=== Exercise goal ===
Reproduce the material word for word, everything from the start down to the line containing "I will point(115,536).", including that line.

=== Raw records ===
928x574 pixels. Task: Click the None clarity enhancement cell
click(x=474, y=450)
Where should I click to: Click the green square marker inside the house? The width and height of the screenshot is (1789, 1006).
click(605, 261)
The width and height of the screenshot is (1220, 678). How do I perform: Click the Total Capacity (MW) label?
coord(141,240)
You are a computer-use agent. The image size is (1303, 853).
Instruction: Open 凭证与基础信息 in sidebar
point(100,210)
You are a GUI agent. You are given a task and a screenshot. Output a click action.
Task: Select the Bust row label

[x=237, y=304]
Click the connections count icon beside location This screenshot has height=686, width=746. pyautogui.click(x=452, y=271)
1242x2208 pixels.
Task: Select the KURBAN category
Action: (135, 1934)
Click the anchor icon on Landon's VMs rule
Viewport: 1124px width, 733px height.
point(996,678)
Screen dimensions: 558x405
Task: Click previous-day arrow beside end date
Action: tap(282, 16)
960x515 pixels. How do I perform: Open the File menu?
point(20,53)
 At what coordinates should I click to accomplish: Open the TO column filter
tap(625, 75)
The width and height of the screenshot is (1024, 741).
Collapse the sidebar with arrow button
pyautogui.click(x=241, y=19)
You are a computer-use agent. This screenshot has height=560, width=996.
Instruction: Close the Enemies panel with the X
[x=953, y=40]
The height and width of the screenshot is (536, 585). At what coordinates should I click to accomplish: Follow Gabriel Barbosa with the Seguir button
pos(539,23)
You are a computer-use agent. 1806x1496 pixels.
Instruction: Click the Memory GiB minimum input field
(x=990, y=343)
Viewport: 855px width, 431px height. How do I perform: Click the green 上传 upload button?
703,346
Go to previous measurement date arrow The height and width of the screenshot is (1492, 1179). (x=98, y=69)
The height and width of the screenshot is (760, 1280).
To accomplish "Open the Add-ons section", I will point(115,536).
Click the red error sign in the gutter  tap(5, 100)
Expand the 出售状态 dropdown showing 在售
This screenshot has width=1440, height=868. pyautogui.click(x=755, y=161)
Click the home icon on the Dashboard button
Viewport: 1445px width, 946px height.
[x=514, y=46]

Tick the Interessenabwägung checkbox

=== Problem solution ===
928x574 pixels. Task: Click the None clarity enhancement cell
click(x=474, y=450)
Where should I click to: Click the green square marker inside the house? The width and height of the screenshot is (1789, 1006).
click(605, 261)
The width and height of the screenshot is (1220, 678). How do I perform: Click the Total Capacity (MW) label?
coord(141,240)
You are a computer-use agent. The image size is (1303, 853).
Instruction: Open 凭证与基础信息 in sidebar
point(100,210)
You are a GUI agent. You are given a task and a screenshot. Output a click action.
Task: Select the Bust row label

[x=237, y=304]
Click the connections count icon beside location This screenshot has height=686, width=746. pyautogui.click(x=452, y=271)
1242x2208 pixels.
Task: Select the KURBAN category
Action: (135, 1934)
Click the anchor icon on Landon's VMs rule
Viewport: 1124px width, 733px height.
point(996,678)
Screen dimensions: 558x405
Task: Click previous-day arrow beside end date
Action: tap(282, 16)
960x515 pixels. How do I perform: Open the File menu?
point(20,53)
 At what coordinates should I click to accomplish: Open the TO column filter
tap(625, 75)
The width and height of the screenshot is (1024, 741).
Collapse the sidebar with arrow button
pyautogui.click(x=241, y=19)
You are a computer-use agent. This screenshot has height=560, width=996.
Instruction: Close the Enemies panel with the X
[x=953, y=40]
The height and width of the screenshot is (536, 585). At what coordinates should I click to accomplish: Follow Gabriel Barbosa with the Seguir button
pos(539,23)
You are a computer-use agent. 1806x1496 pixels.
Instruction: Click the Memory GiB minimum input field
(x=990, y=343)
Viewport: 855px width, 431px height. How do I perform: Click the green 上传 upload button?
703,346
Go to previous measurement date arrow The height and width of the screenshot is (1492, 1179). (x=98, y=69)
The height and width of the screenshot is (760, 1280).
To accomplish "Open the Add-ons section", I will point(115,536).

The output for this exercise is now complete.